- **Actions to take**
1. In the LazyProduct allocation thread, rewrite the paragraph beginning "Speculate that adding fields" as a short bulleted list.
2. According to the LazyProduct allocation thread, under what condition can tmp1 and tmp2 cause high allocation?
3. Based on the LazyProduct allocation thread, why is adding fields for Ket, Bra, and the combined operator proposed, and what downside is noted?

— Begin Document excerpt —

`mul!()` of `LazyProduct` result in high alloc in integration

Lightup1 commented 2 years ago

function mul!(result::Ket{B1},a::LazyProduct{B1,B2},b::Ket{B2},alpha,beta) where {B1,B2}
    tmp1 = Ket(a.operators[end].basis_l)
    mul!(tmp1,a.operators[end],b,a.factor,0)
    for i=length(a.operators)-1:-1:2
        tmp2 = Ket(a.operators[i].basis_l)
        mul!(tmp2,a.operators[i],tmp1)
        tmp1 = tmp2
    end
    mul!(result,a.operators[1],tmp1,alpha,beta)
    return result
end

tmp1 and tmp2 can cause high alloc when the integration tspan is large.

Lightup1 commented 2 years ago

Speculate that adding fields of Ket, Bra, and combinedoperater may resolve the use of tmp, but it may make LazyProduct a little bit fat.

— End Document excerpt —
— Begin Collected material —

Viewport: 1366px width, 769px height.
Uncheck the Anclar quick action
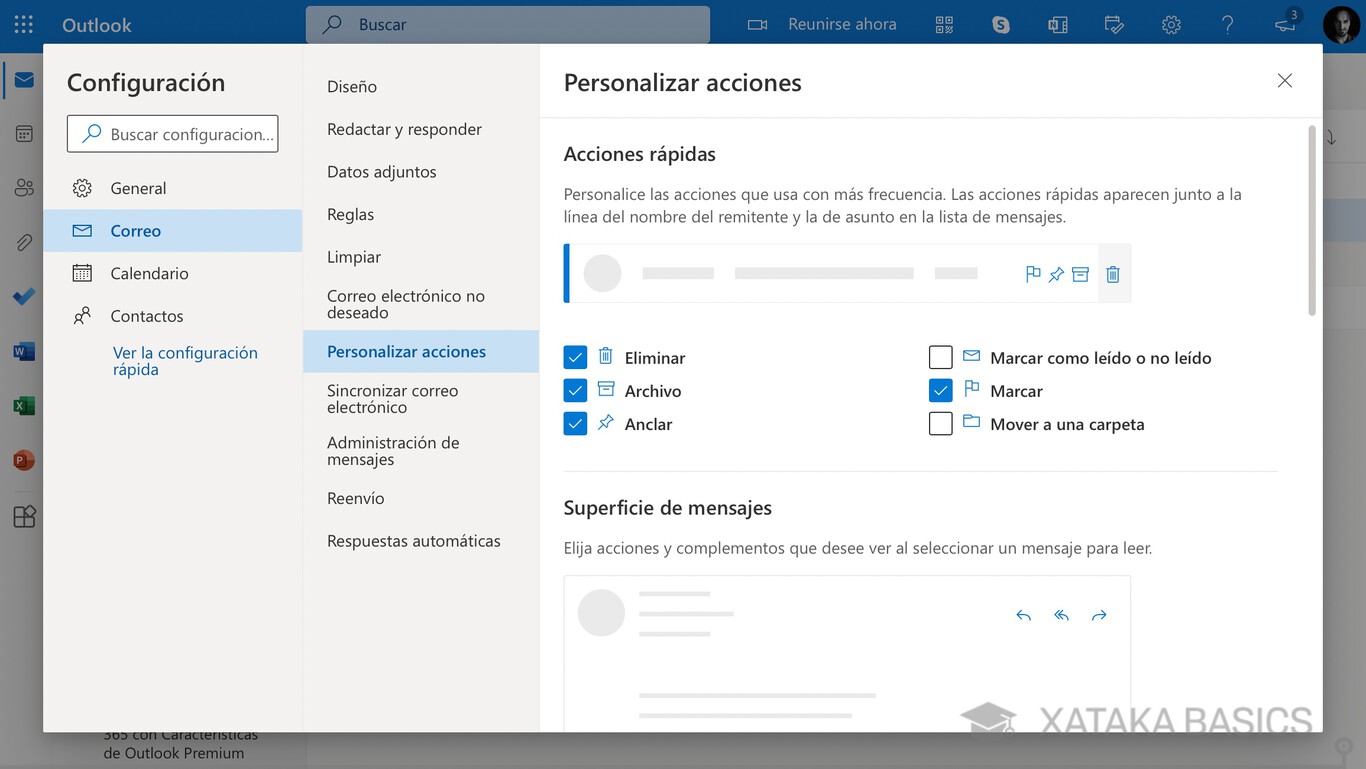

— End Collected material —

- **Solution set**
1.
- Possible fix: add fields for Ket, Bra, and the combined operator to avoid using tmp.
- Drawback: LazyProduct might become a little bulkier.

2. When the integration tspan is large.

3. The added fields might remove the need for the temporary tmp variables, which can cause high allocation when the integration tspan is large. The downside is that LazyProduct could become a little bit fat.